Sunday, September 2, 2012

sabayon stuff


Refreshing to see blog posts like this one from "Ixnay," who I guess is a key member of Sabayon's dev team: Equo rewrite, Sabayon 10 and Google

I don't understand half of what he wrote about, but at least he communicates with the users and let's us know what's going on.

Sabayon, a cutting-edge distro, really isn't my cup of tea, in a way. Sort of like how I couldn't see myself using only Fedora instead of something like Debian Stable (or something based on Stable), or even Ubuntu LTS. I like to have something that I'm pretty sure won't get borked by updates.

But Sabayon and Fedora are kinda fun to use, and interesting. Fortunately, I don't have to choose; I can play it safe and run a "stable" distro, but also live on the edge a bit with something like Sabayon.

Here's an excerpt from Ixnay's post, outlining some upcoming developments in Sabayon:

Before leaving for Dublin, we (as in the Sabayon team) are planning to release Sabayon 10. improved ZFS support, improved Entropy & Rigo experience (all the features users asked me about have been implemented!), out of the box KMS improvements, BFQ iosched as default scheduler (I am a big fan of Paolo Valente’s work) a load of new updates (from the Linux kernel to X.Org, from GNOME to KDE through MATE) and if we have time, more Gentoo-hardened features.

My biggest issue with Sabayon so far was a few weeks back when, while pulling in weekly updates, I kept getting a 'data not available on this mirror' message for just about every package that equo tried to pull from the first three repositories it tried. That really made the upgrade process agonizingly slow. It seemed to be the exact same situation that's described in this bug report from a few months back. At the end of that bug reports are notes from Fabio Erculiani noting that the mirrors were later updated or re-synchronized; I guess the same problem creeped up again, and was resolved again.
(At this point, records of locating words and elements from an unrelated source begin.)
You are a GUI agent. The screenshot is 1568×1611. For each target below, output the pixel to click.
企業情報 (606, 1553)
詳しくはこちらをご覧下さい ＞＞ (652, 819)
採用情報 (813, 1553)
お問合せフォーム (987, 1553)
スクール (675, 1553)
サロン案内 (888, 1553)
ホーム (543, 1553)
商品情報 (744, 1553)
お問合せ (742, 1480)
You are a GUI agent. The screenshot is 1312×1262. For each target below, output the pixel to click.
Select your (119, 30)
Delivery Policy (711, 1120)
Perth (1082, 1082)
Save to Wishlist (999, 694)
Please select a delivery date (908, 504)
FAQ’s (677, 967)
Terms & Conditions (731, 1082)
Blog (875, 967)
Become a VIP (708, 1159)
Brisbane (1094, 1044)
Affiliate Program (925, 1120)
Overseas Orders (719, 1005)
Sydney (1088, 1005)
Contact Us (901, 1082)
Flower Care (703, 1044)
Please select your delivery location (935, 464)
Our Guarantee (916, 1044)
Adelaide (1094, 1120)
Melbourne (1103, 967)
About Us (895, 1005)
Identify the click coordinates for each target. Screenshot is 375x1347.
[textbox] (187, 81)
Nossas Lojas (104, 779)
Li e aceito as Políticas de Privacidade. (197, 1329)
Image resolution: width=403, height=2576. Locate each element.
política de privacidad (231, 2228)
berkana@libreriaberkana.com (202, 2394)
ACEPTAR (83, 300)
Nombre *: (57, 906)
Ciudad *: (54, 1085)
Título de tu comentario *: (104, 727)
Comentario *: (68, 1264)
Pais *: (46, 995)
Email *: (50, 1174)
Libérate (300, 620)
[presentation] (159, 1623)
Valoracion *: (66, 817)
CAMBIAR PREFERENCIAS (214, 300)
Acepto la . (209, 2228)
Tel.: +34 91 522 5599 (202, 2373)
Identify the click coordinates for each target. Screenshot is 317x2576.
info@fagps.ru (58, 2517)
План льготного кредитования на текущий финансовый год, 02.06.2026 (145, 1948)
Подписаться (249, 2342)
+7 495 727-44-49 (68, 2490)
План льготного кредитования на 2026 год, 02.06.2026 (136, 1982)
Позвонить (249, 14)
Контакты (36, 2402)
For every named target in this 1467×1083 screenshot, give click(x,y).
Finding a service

It might be interesting to see what improvements they have in store for Rigo, their GUI front-end for Entropy. I still don't use it for updating my system, though; I prefer to go to the command line:

# equo update
# equo upgrade --ask
# equo conf update

Sabayon 9 currently has KDE 4.9.00 and Chromium 21.0.1180.57 (148591). It's a rolling-release distro, so all I should have to do is keep up with the weekly updates and I'll be looking at Sabayon 10 sometime in October.

I've only been running Sabayon since late June, but I'm impressed by this distro, overall. Remains to be seen how I feel a couple of years down the road.